January 3, 2007
Coast to coast.
"Why Does NY Media Suddenly Think They Know Their Ass From A Gaffer?" scoffs Movie City News. At her Risky Biz Blog, Anne Thompson is a bit more diplomatic: "Every so often a film critic flies to Hollywood, interviews a few studio heads about what's happening and writes up a good solid term paper." And they're talking about David Denby's piece in the New Yorker, "Big Pictures: Hollywood Looks for a Future," at Hollywood Elsewhere, too. Still, the soberest response is Anne Thompson's: "The thing about the folks in Hollywood is that while they're hanging on to their lucrative jobs while they last - they will do what they have to do to survive. They may not move fast - but when push comes to shove, they will change. More easily than some folks, like Denby, who have both feet firmly planted in the past."
But Denby's piece is not all Angelenos might get worked up about. Choire Sicha and Sara Vilkomerson turn a New York Observer cover story into an open letter:
Updated through 1/5.
Dear Hollywood,
It's time to renew the memorandum of understanding between your town and ours. You remember us - New York, whence the books and plays come? The city with the whole bad-plane-incident thing? (You let Oliver Stone make a heinous movie about it.) The place where you keep Scott Rudin?
The holidays are over, and with them, any vestiges of holiday spirit. Among the tidbits of advice the NYO sends westward: "Your feel-good flicks insult our souls." Well, they have a point there... and actually... some of these are pretty funny.

*SUPPLIED DATA*:
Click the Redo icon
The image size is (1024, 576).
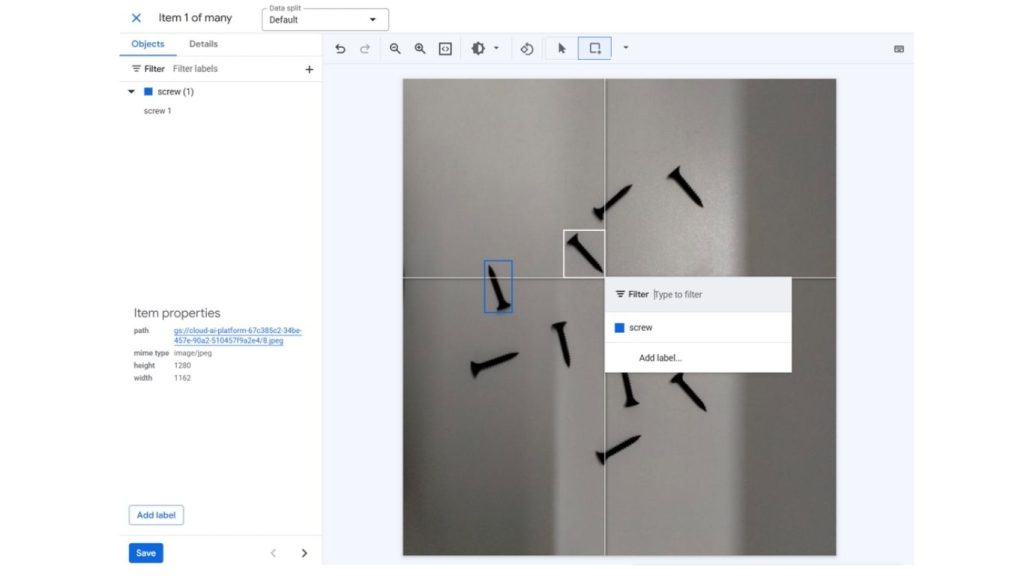tap(364, 48)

*WORK INSTRUCTIONS*: Using the blog post above, explain why Anne Thompson expects people in Hollywood to change more easily than David Denby. Answer in one to three sentences.

*EXERCISE SOLUTION*: Anne Thompson says Hollywood people, while holding on to their lucrative jobs, will do what they have to do to survive, so they will change when push comes to shove, even if they don't move fast. Denby, by contrast, has both feet firmly planted in the past.